▶ [Written task]:
Put every line of the records below into a Markdown table with the columns "Row" and "Line". Number each row and leave out blank lines.

[Start]

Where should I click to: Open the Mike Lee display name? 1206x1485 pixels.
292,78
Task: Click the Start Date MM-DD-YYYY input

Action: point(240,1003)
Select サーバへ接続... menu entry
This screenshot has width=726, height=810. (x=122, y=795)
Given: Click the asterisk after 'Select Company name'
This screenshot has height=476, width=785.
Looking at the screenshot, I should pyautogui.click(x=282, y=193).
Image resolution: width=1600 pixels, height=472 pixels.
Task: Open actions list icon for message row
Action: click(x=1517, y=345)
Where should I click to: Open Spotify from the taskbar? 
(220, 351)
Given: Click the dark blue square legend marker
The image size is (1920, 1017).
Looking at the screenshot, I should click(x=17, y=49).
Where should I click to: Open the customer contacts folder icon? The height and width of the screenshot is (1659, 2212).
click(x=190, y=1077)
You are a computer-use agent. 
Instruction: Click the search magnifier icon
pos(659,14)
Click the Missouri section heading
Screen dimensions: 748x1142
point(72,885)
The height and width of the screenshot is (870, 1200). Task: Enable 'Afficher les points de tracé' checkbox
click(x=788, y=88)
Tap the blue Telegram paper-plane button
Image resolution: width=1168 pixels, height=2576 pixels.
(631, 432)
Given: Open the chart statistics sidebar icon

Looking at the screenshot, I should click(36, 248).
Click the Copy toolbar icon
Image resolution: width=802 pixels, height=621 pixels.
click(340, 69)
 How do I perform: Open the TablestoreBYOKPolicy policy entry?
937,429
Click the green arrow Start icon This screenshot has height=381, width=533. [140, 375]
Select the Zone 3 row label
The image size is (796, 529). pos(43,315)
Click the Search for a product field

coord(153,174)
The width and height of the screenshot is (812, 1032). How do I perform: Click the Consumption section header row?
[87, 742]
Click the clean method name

[End]

▶ [Complete response]:
| Row | Line |
|---|---|
| 1 | Where should I click to: Open the Mike Lee display name? 1206x1485 pixels. |
| 2 | 292,78 |
| 3 | Task: Click the Start Date MM-DD-YYYY input |
| 4 | Action: point(240,1003) |
| 5 | Select サーバへ接続... menu entry |
| 6 | This screenshot has width=726, height=810. (x=122, y=795) |
| 7 | Given: Click the asterisk after 'Select Company name' |
| 8 | This screenshot has height=476, width=785. |
| 9 | Looking at the screenshot, I should pyautogui.click(x=282, y=193). |
| 10 | Image resolution: width=1600 pixels, height=472 pixels. |
| 11 | Task: Open actions list icon for message row |
| 12 | Action: click(x=1517, y=345) |
| 13 | Where should I click to: Open Spotify from the taskbar?  |
| 14 | (220, 351) |
| 15 | Given: Click the dark blue square legend marker |
| 16 | The image size is (1920, 1017). |
| 17 | Looking at the screenshot, I should click(x=17, y=49). |
| 18 | Where should I click to: Open the customer contacts folder icon? The height and width of the screenshot is (1659, 2212). |
| 19 | click(x=190, y=1077) |
| 20 | You are a computer-use agent.  |
| 21 | Instruction: Click the search magnifier icon |
| 22 | pos(659,14) |
| 23 | Click the Missouri section heading |
| 24 | Screen dimensions: 748x1142 |
| 25 | point(72,885) |
| 26 | The height and width of the screenshot is (870, 1200). Task: Enable 'Afficher les points de tracé' checkbox |
| 27 | click(x=788, y=88) |
| 28 | Tap the blue Telegram paper-plane button |
| 29 | Image resolution: width=1168 pixels, height=2576 pixels. |
| 30 | (631, 432) |
| 31 | Given: Open the chart statistics sidebar icon |
| 32 | Looking at the screenshot, I should click(36, 248). |
| 33 | Click the Copy toolbar icon |
| 34 | Image resolution: width=802 pixels, height=621 pixels. |
| 35 | click(340, 69) |
| 36 |  How do I perform: Open the TablestoreBYOKPolicy policy entry? |
| 37 | 937,429 |
| 38 | Click the green arrow Start icon This screenshot has height=381, width=533. [140, 375] |
| 39 | Select the Zone 3 row label |
| 40 | The image size is (796, 529). pos(43,315) |
| 41 | Click the Search for a product field |
| 42 | coord(153,174) |
| 43 | The width and height of the screenshot is (812, 1032). How do I perform: Click the Consumption section header row? |
| 44 | [87, 742] |
| 45 | Click the clean method name |